The required output is all lines below that contain the word "Bekijk".
═══
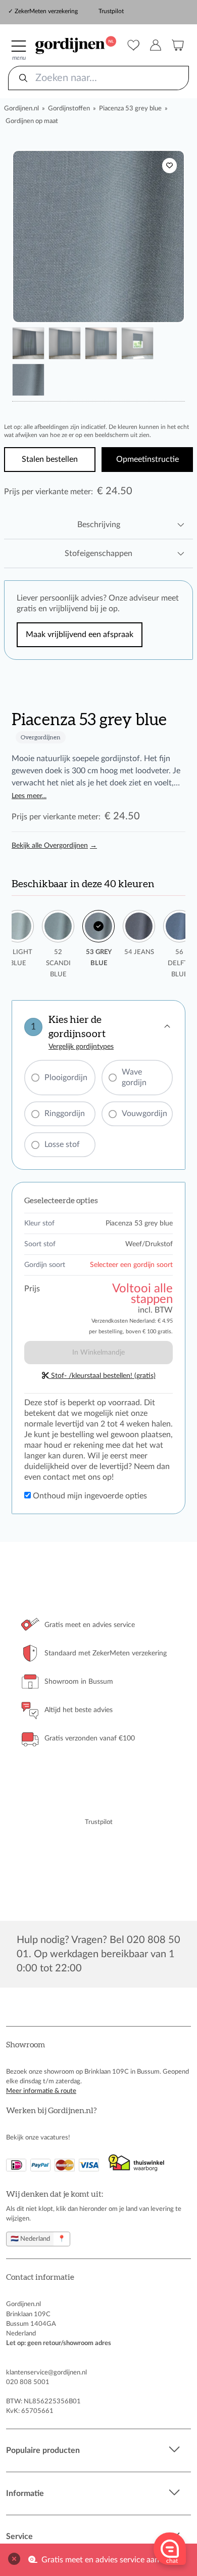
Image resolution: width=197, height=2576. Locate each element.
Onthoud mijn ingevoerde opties (89, 1496)
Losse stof (62, 1144)
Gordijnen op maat (32, 121)
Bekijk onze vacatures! (38, 2137)
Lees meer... (29, 796)
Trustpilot (111, 11)
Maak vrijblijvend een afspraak (79, 634)
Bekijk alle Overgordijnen (54, 845)
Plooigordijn (65, 1078)
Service (19, 2536)
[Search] (23, 78)
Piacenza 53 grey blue (130, 108)
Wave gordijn (134, 1077)
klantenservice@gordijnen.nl (46, 2372)
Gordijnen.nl (21, 108)
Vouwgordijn (144, 1113)
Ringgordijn (64, 1113)
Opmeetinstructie (147, 459)
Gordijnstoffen (69, 108)
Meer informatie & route (41, 2091)
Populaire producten (43, 2450)
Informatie (25, 2493)
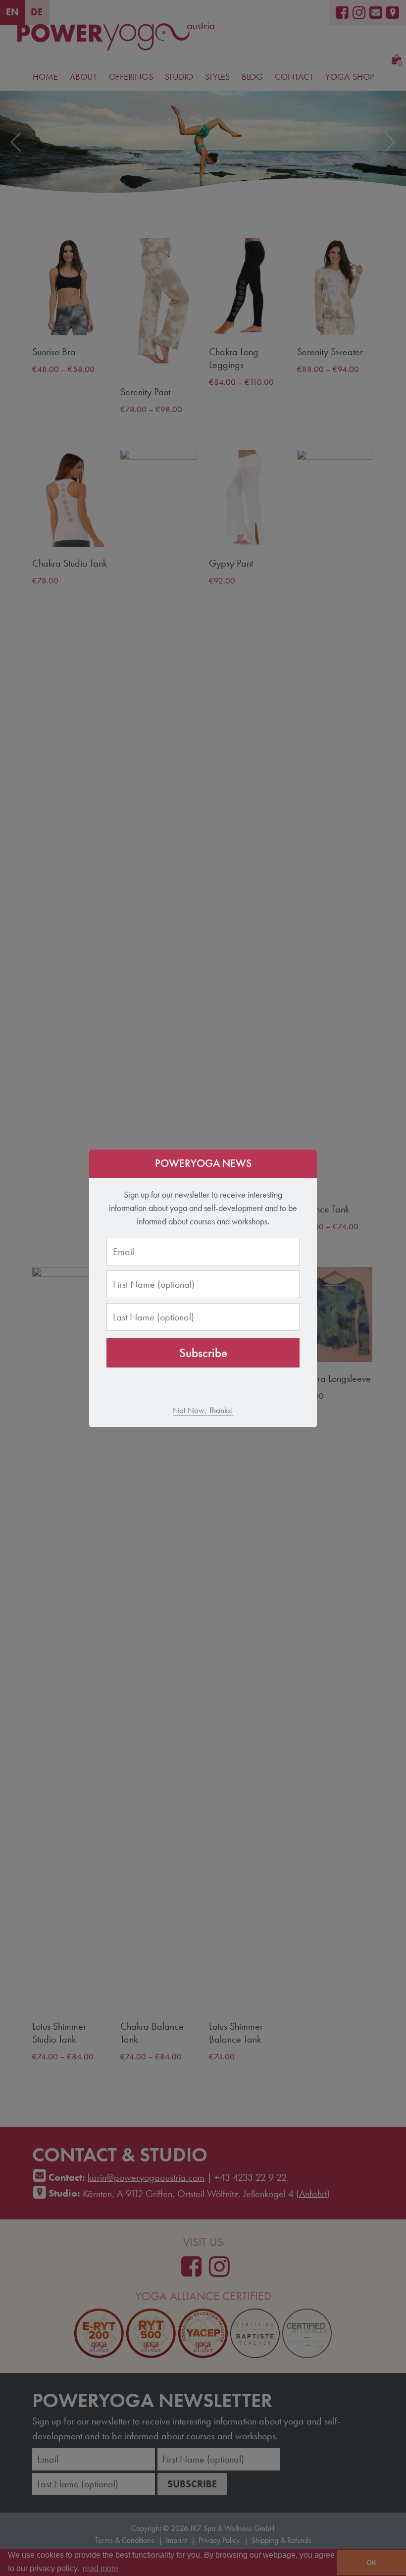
═══
* [Answer to the exercise]:
Bekijk onze vacatures! (38, 2137)
Bekijk alle Overgordijnen (54, 845)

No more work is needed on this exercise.